Jaynes alone conducted his experiment with the cigarette after he had placed petitioner in a cell and locked up his other personal belongings. His suspicions confirmed, Jaynes then placed the cigarettes and brown package in an evidence locker at the police station.
Police Officer Thomas was present at the police station when Jaynes conducted the shakedown of petitioner. He observed the search and affirmed that when Jaynes removed the brown package from petitioner’s right rear pocket, Jaynes called Thomas over and asked him to look at it. Jaynes then asked Thomas if he
knew what it was, to which Thomas replied that he did not. Jaynes then asked Thomas, “Well, how about labeling it for Chief Walters for me and I will come back up and get it.” Thomas testified that he complied with this request by placing the brown package in a larger envelope, which he labeled and delivered to Jaynes. Although Thomas was in the immediate presence of Jaynes and petitioner during the shakedown, and although he was asked to state in chronological order everything he saw Jaynes do with the brown package, he did not testify that he ever saw Jaynes light or burn a cigarette removed from the package. Indeed, it does not appear that Thomas was aware that the brown package contained cigarettes.
At approximately 8 a. m. the next day, September 1, Officer Chandler reported for duty and, having been advised during the preceding night that an article taken from the person of petitioner was in the evidence locker and was to be delivered to Chief of Detectives Walters, he removed the brown package from the evidence locker and delivered it to Chief Walters, who kept it locked in his desk until September 4.
Petitioner was not questioned concerning marihuana and was not informed that he was being charged with possession of marihuana until the morning of September 1, when he was fingerprinted. At that time he was questioned by a detective lieutenant concerning the eon-tents of the brown package, but denied any knowledge of the contents. Later that day he was released on bail to answer the charge of possession of marihuana.

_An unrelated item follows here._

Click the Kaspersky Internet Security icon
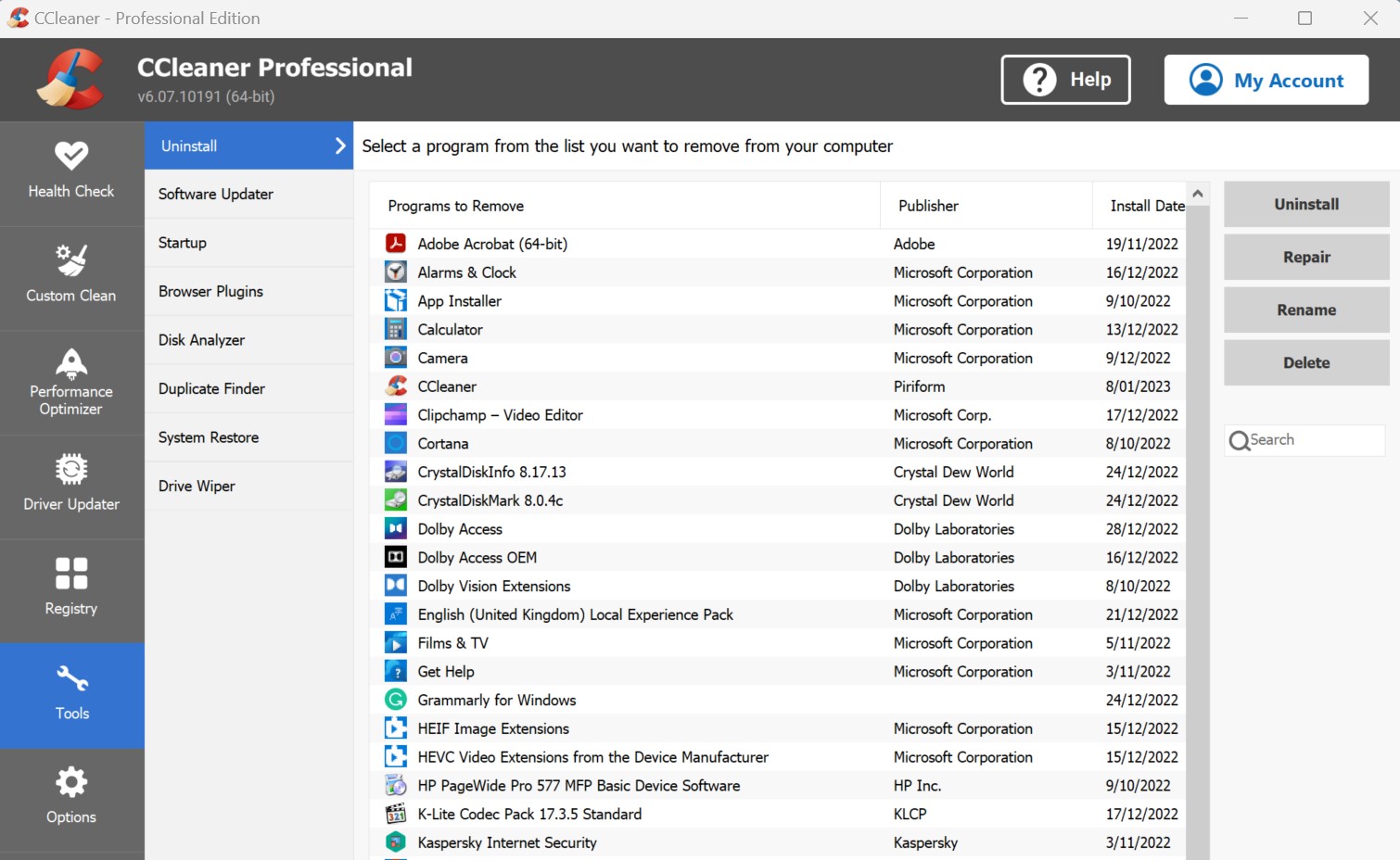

On September 4, the police chief delivered the brown package to Detective Sergeant Glover with instructions to transport the package to the Mississippi Crime Laboratory at Jackson for chemical analysis. This was done on September 5. Laboratory tests revealed that the cigarettes in the brown package contained marihuana. At no time did the police officers either seek or obtain a warrant for the search or seizure of any of petitioner’s personal effects.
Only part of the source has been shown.